県内で新型コロナウイルス感染者が急増していることを受け、福田富一(ふくだとみかず)知事は19日、記者団の取材に応じ、県が独自に設定した警戒度を引き上げるかどうかについて、有識者の意見を踏まえた上で21日の対策本部会議で判断する考えを示した。

 県内では接待を伴う飲食店や集会で相次いでクラスター(感染者集団)が発生。6月27日以降の23日間で感染者は67人増加し、計133人となった。福田知事は「多くの事例については感染経路が把握できている」とする一方、警戒度は「感染観察から感染拡大注意に近付いていると認識している。危機感を持ち対応に取り組む」と述べた。

 県民に対しては3密(密閉、密集、密接)を避ける行動と、東京など感染が拡大している地域への外出については慎重に行うよう改めて呼び掛けた。

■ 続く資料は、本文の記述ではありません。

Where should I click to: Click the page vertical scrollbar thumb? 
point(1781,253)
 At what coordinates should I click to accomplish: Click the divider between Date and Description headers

 政府の観光支援事業「Go To トラベル」に関しては「県内事業者には、県の『感染防止対策取組宣言』を実施し、万全な体制で臨んでもらいたい。旅行者側も注意を払う必要がある」などとした。

 同日のテレビ会議による全国知事会議では、誰もが検査を受けられる「国民皆検査」の体制づくりを提言。「早期に発見、隔離治療で感染拡大防止を図ることが重要。現在は行政検査として実施しているが、国には見直しを含めて在り方を示してほしい」と求めた。